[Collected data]
● ● ● ● ● ● ●
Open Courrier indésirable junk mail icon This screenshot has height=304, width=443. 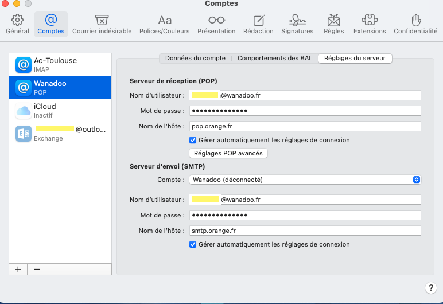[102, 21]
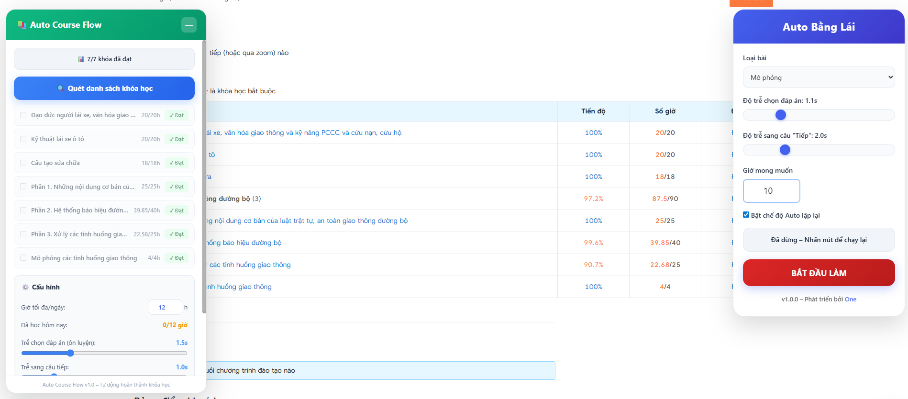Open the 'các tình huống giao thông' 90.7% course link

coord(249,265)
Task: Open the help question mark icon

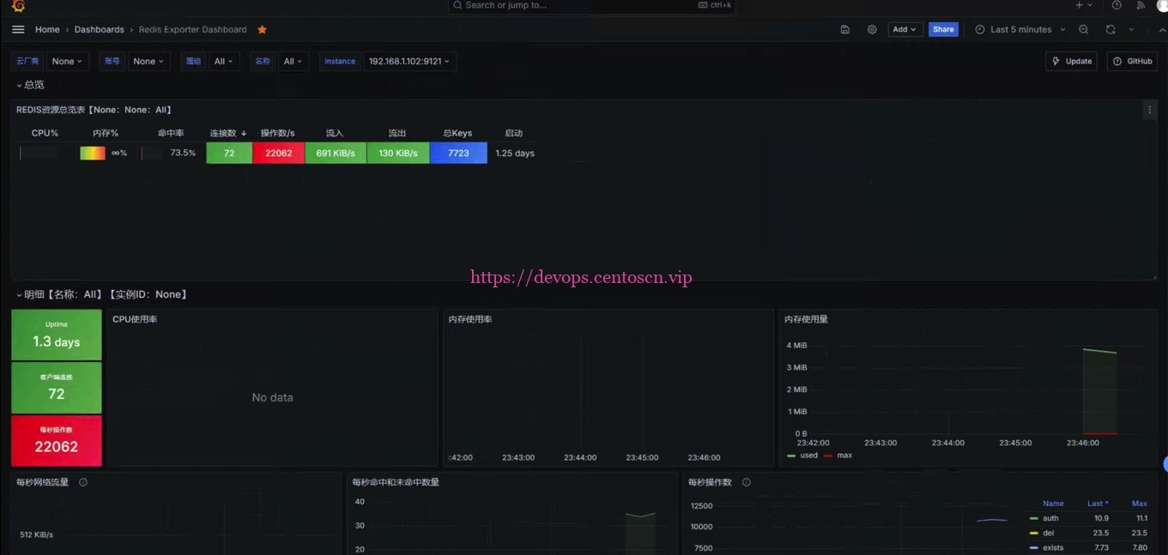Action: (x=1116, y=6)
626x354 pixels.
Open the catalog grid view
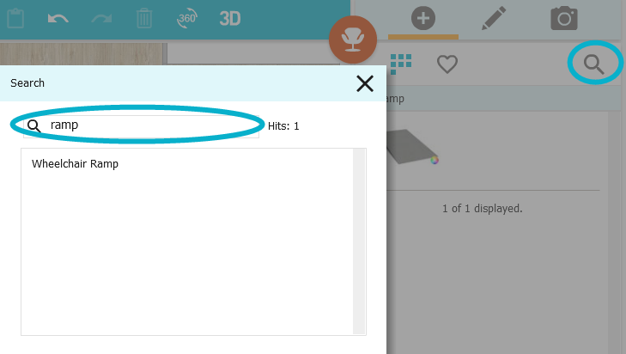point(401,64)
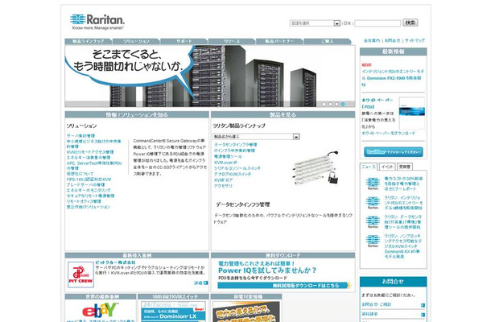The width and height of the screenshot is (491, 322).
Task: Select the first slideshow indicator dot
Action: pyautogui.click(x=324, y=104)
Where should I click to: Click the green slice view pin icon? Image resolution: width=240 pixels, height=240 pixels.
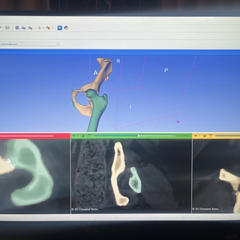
● ● ● ● ● ● ●
● WHAT THE EXERCISE ASKS: Would you transcribe exactly, and only, the lines from the one containing "626x354 pixels." through the last line of the records above, both included, leaving out the pictures?

● EXPECTED OUTPUT:
626x354 pixels.
Open the catalog grid view
point(401,64)
The width and height of the screenshot is (491, 322).
Task: Select the first slideshow indicator dot
Action: pyautogui.click(x=324, y=104)
Where should I click to: Click the green slice view pin icon? Image resolution: width=240 pixels, height=240 pixels.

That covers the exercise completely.